The bacterial reference strains were tested for their ability to form biofilms. The evaluation assay was previously described elsewhere [29]. Briefly, S. aureus ATCC 25923 and P. aeruginosa ATCC 15442 were grown, diluted, and wells were washed as described by [30]. The plates were air-dried at 37 °C, and each well was filled with 100 μL of TSB supplemented with several concentrations, ranging from 12.5 to 0.2 μg/mL, of RP1 or LL-37 at sub-MIC concentrations, except in the case of positive controls. The plates were incubated at 37 °C for 24 h; after this incubation time, the medium was removed, the plates were air-dried and, then, a crystal violet solution (0.1%) was added to each well, followed by incubation for 15–20 min. The plate was then washed three times with water, and the crystal violet was dissolved in 150–200 μL of ethanol by pipetting up and down. The plate was read at 570 nm using a microplate reader (Glomax Multidetection System Promega). Biofilm inhibitory concentration (BIC50), that is, the concentration at which the percentage of inhibition of biofilm formation (see below) is equal to 50% were obtained by comparing the optical densities (ODs) of control wells with that of the sample wells, and the value was calculated by using a linear regression graph in Excel. Each assay was performed in triplicate and repeated at least twice.
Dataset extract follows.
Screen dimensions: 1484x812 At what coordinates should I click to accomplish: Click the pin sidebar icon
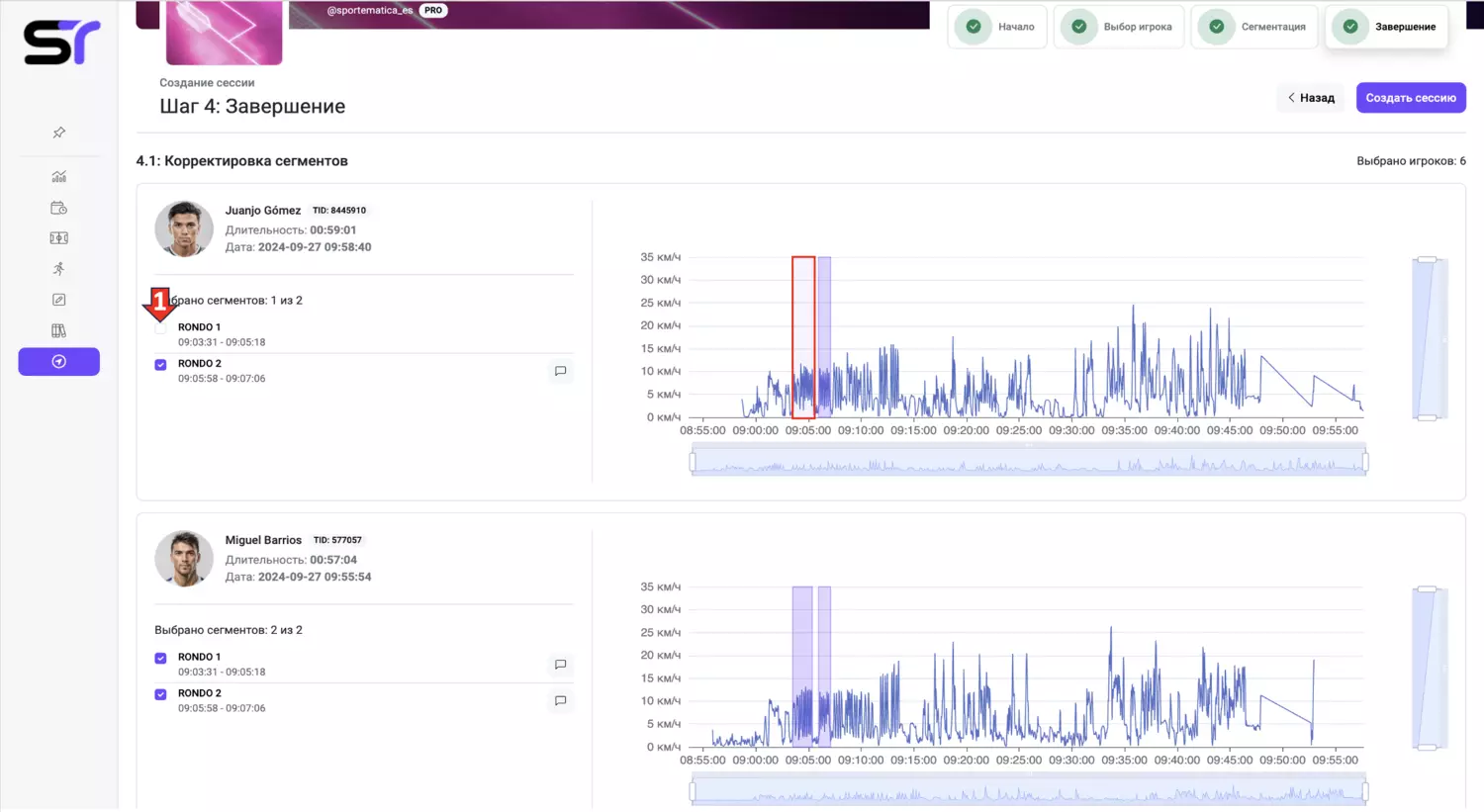tap(59, 133)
The percentage of inhibition was calculated through the formula% of inhibition = ((OD growth control − OD sample)/OD growth control) × 100

4.6. Molecular Dynamics Simulations

The PEP-FOLD webserver [12] was used to obtain a folded structure of RP1 and the lowest energy model was taken as a starting point for subsequent simulations. The stability of this conformation in physiological conditions was investigated, in silico, by molecular dynamics (MD) simulations, following reported procedures [31]. The interaction of RP1 with two membrane models was studied using the “minimum-bias” method, [13] in which disordered lipids self-organise spontaneously in the presence of AMPs. The software packmol [32] was used to generate the starting configuration. Peptides were placed in the centre of a cubic box having sides of 12 Å. Into the box were added 128 POPC for the mammalian model, 86 POPC and 42 POPG for the bacterial model, as well as 7500 water molecules. The Amber99SB-ILDN force field [33], implemented in the GROMACS 4.6.5 software package [34], was used in combination with the Slipids (Stockholm lipids) force field for lipids [35,36]. Pressure coupling was applied anisotropically, using a Parrinello–Rahman barostat with a reference value of 1 bar [37]. First, a short 100 ps equilibration was performed in order to achieve the target density of the system, followed by 300 ns production runs. MD simulations were replicated. In the case of the POPC/POPG, model MD simulations were followed by annealing cycles in which the temperature was increased from 300 K to 375 K in 2 ns and, again, decreased to 300 K in 50 ps, as previously reported in the literature, in order to heal membrane defects [38]. Afterwards, another 100 ns simulation was performed at 300 K. Figures and plots were obtained by the VMD software [39]. Density profiles were calculated with the GROMACS tool g_density. Clustering analysis was performed by g_cluster tool, also included in the GROMACS package.

5. Conclusions

Considering the recent dramatic increment of multidrug-resistant microbial pathogens and the urgent need for novel therapeutic strategies, our results lay the foundation for the development of novel AMPs using RP1 scaffold as a potential and effective template.